|The Scottish Emigrant's Farewell
Fareweel, fareweel, my native hame,
Thy lanely glens and heath clad mountains,
Fareweel they fields o' storied fame,
Thy leafy shaws and sparkling fountains.
Nae mair I'll climb the Pentlands steep,
Nor wander by the Esk's clear river,
I seek a hame far o'er the deep,
My native land, fareweel, forever.
Thou land wi' love an' freedom crown'd,
In ilk wee cot and lordly dwelling
May many hearted youth be found,
And maids in ev'ry grace excelling;
The land where Bruce and Wallace wight,
For freedom fought in days o' danger,
Ne'er crouch'd to proud usurpin' might,
But foremost stood, wrongs' stern avenger.

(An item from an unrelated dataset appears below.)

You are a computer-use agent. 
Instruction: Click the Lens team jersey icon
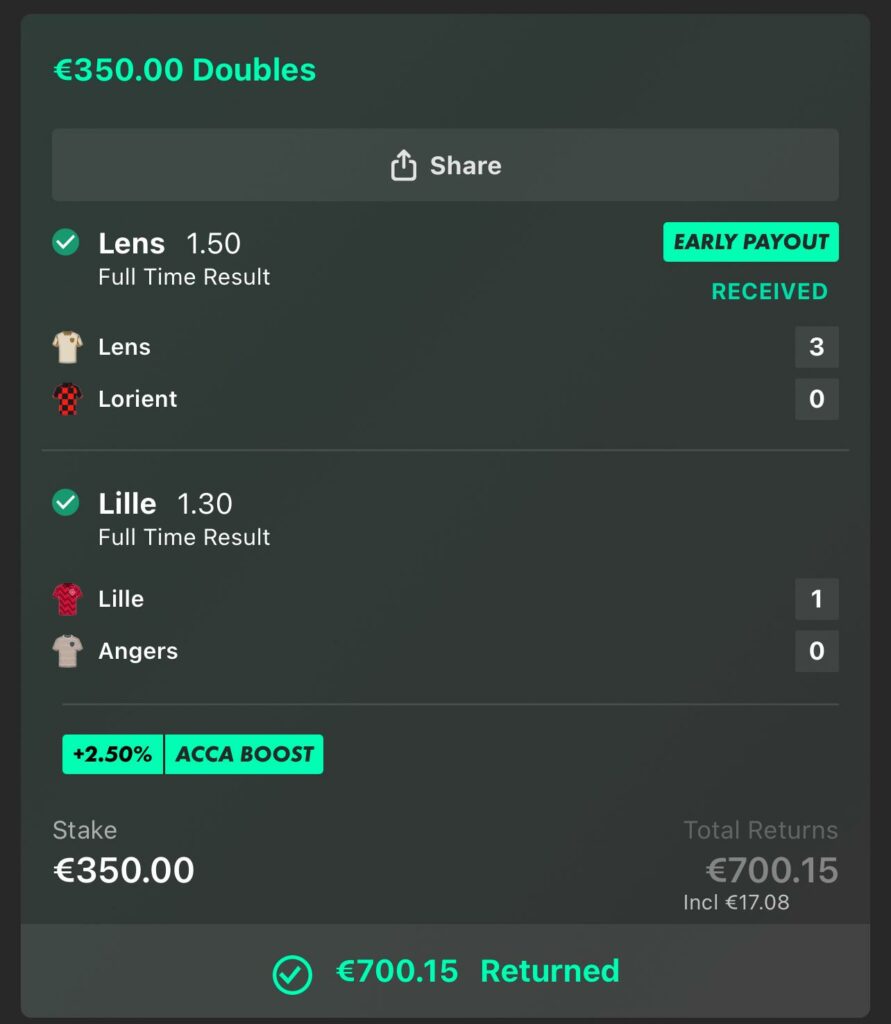tap(67, 347)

Tho' far frae thee, my native shore,
An' toss'd on life's tempestuous ocean,
My heart, aye Scottish to the core,
Shall cling to thee wi warm devotion.
An' while the waving heather grows,
An' onward rows the winding river,
The toast be "Scotland's broomy knowes,
Her mountains, rocks and glens forever!"
The Last Sunday in England
The emigrants kneel in the old parish church.
For the last time.....it may be forever.
They scarcely had known that it would be so hard,
The ties of a lifetime to sever.
For the last time they look on the ivy-clad walls.
For the last time they hear the bells ringing.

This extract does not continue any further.